Es 20 de junio de 2010 y 17 personas, todas ellas civiles inocentes, que nada tienen que ver con la lucha entre bandas, pierden la vida calcinadas o rematadas por armas de fuego. Un acto de extrema crueldad, el más sangriento hasta la fecha, que jamás se ha vivido en el Salvador y que es un punto de inflexión para una sociedad marcada por el miedo y una violencia sin límite, que ni siquiera en la contienda civil que vivió el país centroamericano se había registrado entre la guerrilla o el ejército. La masacre supone un antes y un después y el Gobierno y las autoridades comienzan con su política de mano dura contra las maras para tratar de calmar a una ciudadanía consternada, aterrorizada por salir a la calle o acudir a sus negocios, donde eran constantemente extorsionados por estos grupos de delincuentes que marcaban territorio e imponían su macabra ley.   
Hoy, más de una década después de ese trágico suceso que aún permanece en las retinas de los salvadoreños y tras varias treguas entre el Estado y los pandilleros, el mediático presidente de la República, Nayib Bukele, ha emprendido desde su llegada al poder una guerra sin cuartel contra las maras, reduciendo de manera drástica y significativa -un 45 por ciento sólo el pasado año- los ratios de asesinatos en el país, pasando de ser uno de los más peligrosos de latinoamérica a convertirse hoy en uno de los más seguros. Desde que se anunciara el estado de excepción han sido detenidas más de 60.000 personas, muchas veces de manera arbitraria, relacionadas con estas estructuras criminales, aunque las autoridades creen que aún faltan por capturar otras 20.000.
Bukele ha construido en siete meses una megacárcel, cuya superficie es similar a la de siete campos de fútbol, que cuenta con las últimas innovaciones en materia de seguridad, 19 torres de vigilancia, una capacidad para 40.000 prisioneros y que es denominada por el Gobierno como el centro de confinamiento del terrorismo. El objetivo es el de acabar con la permisividad que los pandilleros tenían en las prisiones, donde disfrutaban de todas las comodidades -televisión, móviles...- y donde las drogas y las prostitutas formaban parte del día a día.

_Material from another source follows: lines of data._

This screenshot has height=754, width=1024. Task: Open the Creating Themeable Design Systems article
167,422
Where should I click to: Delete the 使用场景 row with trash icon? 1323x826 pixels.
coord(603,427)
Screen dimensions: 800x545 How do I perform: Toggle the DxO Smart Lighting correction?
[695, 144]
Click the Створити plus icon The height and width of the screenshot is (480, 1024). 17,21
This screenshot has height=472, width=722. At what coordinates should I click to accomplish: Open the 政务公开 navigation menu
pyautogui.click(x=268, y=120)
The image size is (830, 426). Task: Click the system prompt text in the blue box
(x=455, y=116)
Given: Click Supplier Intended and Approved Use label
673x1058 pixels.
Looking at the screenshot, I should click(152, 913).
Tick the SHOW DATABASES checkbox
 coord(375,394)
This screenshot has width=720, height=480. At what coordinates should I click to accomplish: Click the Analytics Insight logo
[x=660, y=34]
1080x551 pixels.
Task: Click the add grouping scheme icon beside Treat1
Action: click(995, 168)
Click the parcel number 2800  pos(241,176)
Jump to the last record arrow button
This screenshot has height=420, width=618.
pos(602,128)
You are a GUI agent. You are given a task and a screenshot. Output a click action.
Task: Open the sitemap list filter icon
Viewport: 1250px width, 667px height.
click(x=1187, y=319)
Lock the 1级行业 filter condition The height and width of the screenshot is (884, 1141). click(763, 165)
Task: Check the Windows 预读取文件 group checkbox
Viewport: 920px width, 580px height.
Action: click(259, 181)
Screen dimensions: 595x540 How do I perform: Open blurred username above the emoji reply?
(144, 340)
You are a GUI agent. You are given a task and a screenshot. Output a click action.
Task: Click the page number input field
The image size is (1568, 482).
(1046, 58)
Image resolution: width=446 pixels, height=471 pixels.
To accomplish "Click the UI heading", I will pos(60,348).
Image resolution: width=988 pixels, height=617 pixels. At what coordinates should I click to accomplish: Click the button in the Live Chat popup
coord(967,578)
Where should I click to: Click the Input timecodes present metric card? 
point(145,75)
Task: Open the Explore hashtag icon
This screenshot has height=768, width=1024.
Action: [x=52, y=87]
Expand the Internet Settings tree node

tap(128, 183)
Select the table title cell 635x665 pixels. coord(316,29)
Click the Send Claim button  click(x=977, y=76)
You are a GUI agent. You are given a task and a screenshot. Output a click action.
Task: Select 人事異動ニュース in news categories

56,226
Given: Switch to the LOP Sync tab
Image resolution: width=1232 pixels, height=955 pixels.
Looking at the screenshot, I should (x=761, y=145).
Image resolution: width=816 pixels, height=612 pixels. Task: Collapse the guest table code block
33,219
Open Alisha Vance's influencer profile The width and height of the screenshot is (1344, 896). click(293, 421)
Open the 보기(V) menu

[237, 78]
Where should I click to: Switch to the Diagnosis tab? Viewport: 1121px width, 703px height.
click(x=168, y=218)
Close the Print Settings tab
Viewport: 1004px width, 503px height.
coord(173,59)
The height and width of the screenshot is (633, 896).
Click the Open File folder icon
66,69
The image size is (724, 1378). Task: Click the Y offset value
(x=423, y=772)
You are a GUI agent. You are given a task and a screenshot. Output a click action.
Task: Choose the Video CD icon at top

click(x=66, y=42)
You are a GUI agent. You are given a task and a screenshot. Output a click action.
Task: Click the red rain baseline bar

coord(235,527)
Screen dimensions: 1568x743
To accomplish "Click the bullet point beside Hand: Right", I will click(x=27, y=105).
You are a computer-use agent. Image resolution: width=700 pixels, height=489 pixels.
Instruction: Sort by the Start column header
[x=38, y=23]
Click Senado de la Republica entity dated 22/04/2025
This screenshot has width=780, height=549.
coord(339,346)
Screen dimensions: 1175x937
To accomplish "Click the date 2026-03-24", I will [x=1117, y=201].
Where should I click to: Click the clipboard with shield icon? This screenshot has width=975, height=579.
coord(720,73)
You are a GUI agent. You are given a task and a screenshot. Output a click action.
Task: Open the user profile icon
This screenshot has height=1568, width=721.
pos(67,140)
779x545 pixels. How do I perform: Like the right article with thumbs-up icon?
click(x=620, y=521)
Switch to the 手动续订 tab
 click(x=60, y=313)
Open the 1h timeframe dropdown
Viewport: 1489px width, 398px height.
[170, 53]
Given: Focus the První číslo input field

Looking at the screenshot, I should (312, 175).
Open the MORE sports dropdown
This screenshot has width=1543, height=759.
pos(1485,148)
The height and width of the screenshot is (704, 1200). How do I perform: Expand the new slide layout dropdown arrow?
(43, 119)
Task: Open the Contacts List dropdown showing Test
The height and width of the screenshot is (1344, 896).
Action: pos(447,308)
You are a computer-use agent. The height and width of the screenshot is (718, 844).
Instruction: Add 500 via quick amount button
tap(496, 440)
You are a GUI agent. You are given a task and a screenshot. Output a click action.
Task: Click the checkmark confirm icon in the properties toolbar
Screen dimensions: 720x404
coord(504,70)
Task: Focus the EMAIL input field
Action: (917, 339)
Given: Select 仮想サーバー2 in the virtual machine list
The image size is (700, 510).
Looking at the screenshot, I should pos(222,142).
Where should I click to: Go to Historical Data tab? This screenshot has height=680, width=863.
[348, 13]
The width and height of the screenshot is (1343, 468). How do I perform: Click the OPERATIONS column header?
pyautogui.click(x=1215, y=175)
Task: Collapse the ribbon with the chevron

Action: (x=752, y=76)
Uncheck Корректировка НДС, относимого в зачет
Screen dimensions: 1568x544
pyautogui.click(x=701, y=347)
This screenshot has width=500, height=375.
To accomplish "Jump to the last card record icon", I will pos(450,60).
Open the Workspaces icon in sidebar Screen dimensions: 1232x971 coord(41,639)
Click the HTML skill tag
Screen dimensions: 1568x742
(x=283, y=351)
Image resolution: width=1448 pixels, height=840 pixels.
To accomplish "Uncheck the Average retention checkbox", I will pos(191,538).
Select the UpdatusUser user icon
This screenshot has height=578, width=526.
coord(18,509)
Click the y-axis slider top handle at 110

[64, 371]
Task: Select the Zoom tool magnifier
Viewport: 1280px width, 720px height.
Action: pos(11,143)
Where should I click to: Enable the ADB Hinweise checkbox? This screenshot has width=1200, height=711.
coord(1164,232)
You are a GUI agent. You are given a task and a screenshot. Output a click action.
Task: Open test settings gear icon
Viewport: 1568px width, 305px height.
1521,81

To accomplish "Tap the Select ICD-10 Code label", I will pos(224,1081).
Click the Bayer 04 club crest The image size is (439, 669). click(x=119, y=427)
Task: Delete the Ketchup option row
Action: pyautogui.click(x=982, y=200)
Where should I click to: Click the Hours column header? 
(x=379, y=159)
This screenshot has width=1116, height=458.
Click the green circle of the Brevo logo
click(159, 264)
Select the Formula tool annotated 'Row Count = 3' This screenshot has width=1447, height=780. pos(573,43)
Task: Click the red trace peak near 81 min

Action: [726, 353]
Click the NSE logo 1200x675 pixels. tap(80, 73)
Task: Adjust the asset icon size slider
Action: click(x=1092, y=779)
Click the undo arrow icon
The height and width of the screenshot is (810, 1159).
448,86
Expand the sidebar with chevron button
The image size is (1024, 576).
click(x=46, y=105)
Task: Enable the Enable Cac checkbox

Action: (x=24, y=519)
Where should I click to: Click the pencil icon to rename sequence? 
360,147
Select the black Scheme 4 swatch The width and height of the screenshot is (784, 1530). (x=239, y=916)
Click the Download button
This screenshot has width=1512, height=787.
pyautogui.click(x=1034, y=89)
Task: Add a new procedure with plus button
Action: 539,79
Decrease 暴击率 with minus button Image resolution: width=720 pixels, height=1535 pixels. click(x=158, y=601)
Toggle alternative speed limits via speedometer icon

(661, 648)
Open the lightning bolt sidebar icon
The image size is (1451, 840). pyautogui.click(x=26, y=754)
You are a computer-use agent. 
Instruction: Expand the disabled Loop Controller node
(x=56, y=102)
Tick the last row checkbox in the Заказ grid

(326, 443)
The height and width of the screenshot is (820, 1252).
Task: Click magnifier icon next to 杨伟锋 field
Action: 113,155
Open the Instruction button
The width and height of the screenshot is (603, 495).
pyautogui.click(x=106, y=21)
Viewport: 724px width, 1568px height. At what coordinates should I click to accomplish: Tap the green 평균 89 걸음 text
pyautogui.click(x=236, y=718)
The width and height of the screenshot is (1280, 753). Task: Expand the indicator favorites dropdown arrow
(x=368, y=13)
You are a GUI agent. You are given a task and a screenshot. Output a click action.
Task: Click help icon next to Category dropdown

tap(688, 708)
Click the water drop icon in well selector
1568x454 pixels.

Las condiciones de los reclusos son ahora extremadamente duras. Los reos no tienen derecho a visitas, ni a llamadas, disponen de una cama de metal sin colchón y su menú consta únicamente de tortilla y frijoles. Hace unas semanas se vieron unas imágenes del traslado de los prisioneros a este penal, con las manos esposadas a la espalda y en ropa interior, que provocaron la condena de Naciones Unidas y diversos organismos internacionales por la violación de los derechos humanos. Sin embargo, la mayor parte de la población de El Salvador respalda las medidas de Bukele tras más de 120.000 homicidios, décadas de terror, secuestros y violaciones continuadas perpetradas por unas organizaciones criminales sin escrúpulos que llegaron a tener casi más poder que el propio Estado.